For the most part, the 21 Vestas turbines strung along the spine of the Lowell Mountains did not generate enough noise to violate the conditions under which the Public Service Board approved the Green Mountain Power project. But in a few instances, noise at the remote Northeast Kingdom wind project did spike high enough to violate GMP’s permit.
That’s according to a report GMP filed yesterday (PDF) with the PSB. Wind opponents and neighbors, however, aren’t satisfied with the study, and say the noise generated by the 400-foot-tall turbines is still loud enough to disrupt the quality of life for nearby residents.
“I don’t call it that we have a quality of life anymore,” says Shirley Nelson, who along with her husband, Don, lives on more than 580 acres on the eastern slope of the Lowell Mountains. Their property borders the Lowell project, and the Nelsons have been vocal opponents of it.
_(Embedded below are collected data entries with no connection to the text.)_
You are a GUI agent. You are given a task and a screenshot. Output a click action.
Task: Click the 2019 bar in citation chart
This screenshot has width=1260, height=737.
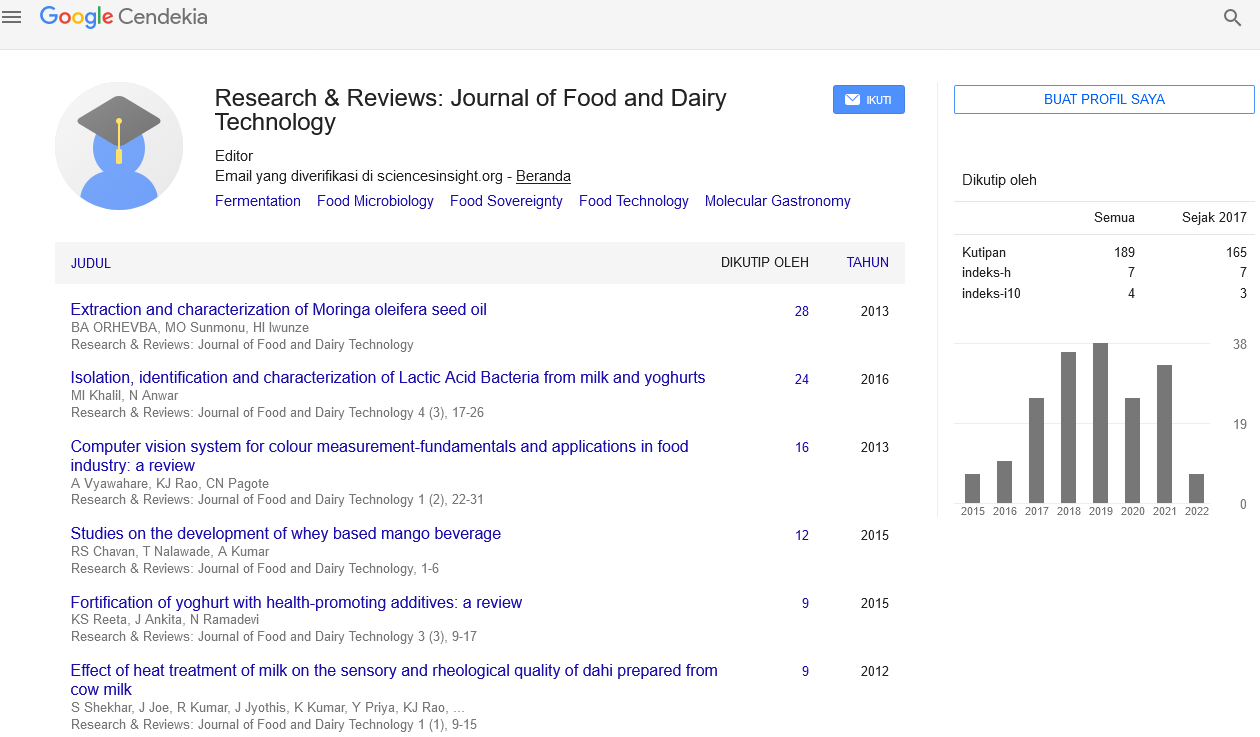[1100, 422]
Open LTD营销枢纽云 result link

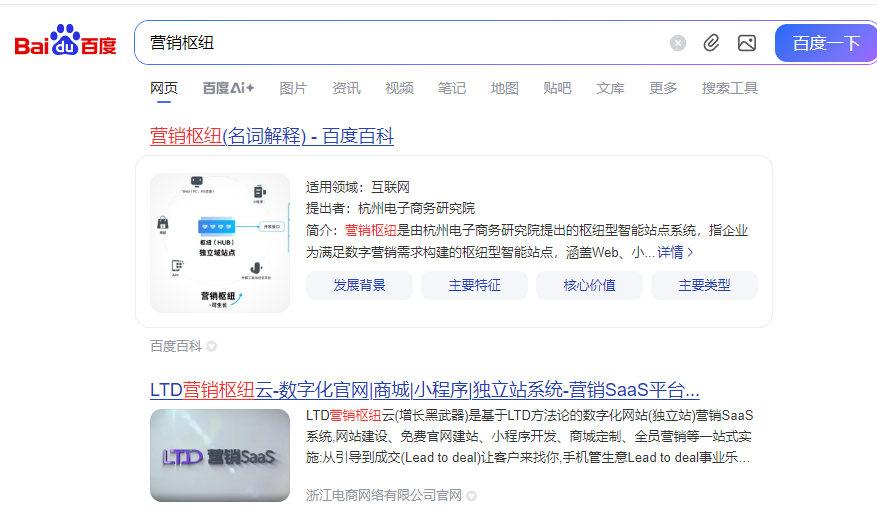[x=424, y=390]
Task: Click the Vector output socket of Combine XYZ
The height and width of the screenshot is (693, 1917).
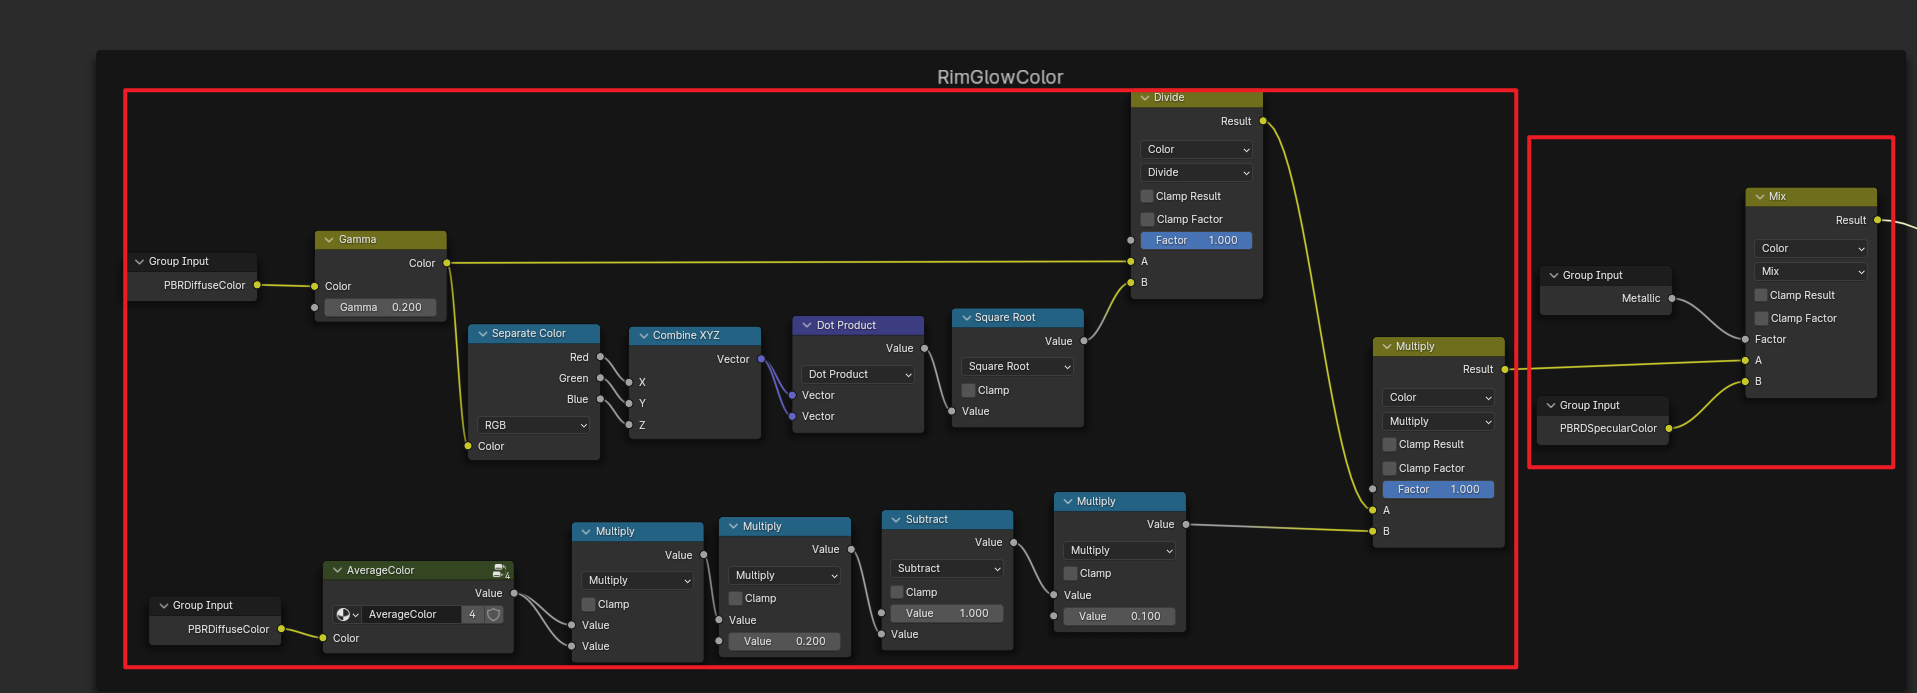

The Nelsons and GMP are entangled in a lawsuit over disputed ownership along a section of the ridgeline.
“I sometimes wake up with headaches, and can’t sleep the night through anymore. My ears ring almost constantly when the turbines are going,” says Shirley Nelson.
Don Nelson likened the noise inside the couple’s farmhouse to the sound of rushing water. Outside, he says, the turbines sound like “a jet plane on the horizon.” The noise isn’t steady, the Nelsons say, but pulses in and out. Nearby neighbors, they say, have to run a fan at night in order to block out the turbine noise and get to sleep.
One condition of GMP’s permit to operate the wind farm is that sound levels not exceed 45 decibels outside of any existing homes near the project and 30 decibels in interior bedrooms. (GMP equates 45 decibels to the ambient noise level inside a library.) The utility must collect noise measurements from the project for at least two weeks, four times a year, for the first two years of operation. GMP hired White River Junction-based Resource Systems Group, Inc., to collect and analyze the first round of noise data, and submitted the data to a third party for confirmation that it was sufficient for a thorough analysis.



Sounds like some people are just being WAY too sensitive…don’t they have lives?
Sounds like you are being too sensitive. Can’t tolerate criticism of these behemoth industrial turbines?
Every article on the Lowel turbines includes that image. Is that a picture or a digital simulation? It looks a little suspect.
The younger people in favor of the turbines probably don’t own property.or plan to be transient enough so that if somehing like this is placed near their residence they can move.
So the neighbors run a fan to cover the sounds of.. well basically a giant fan?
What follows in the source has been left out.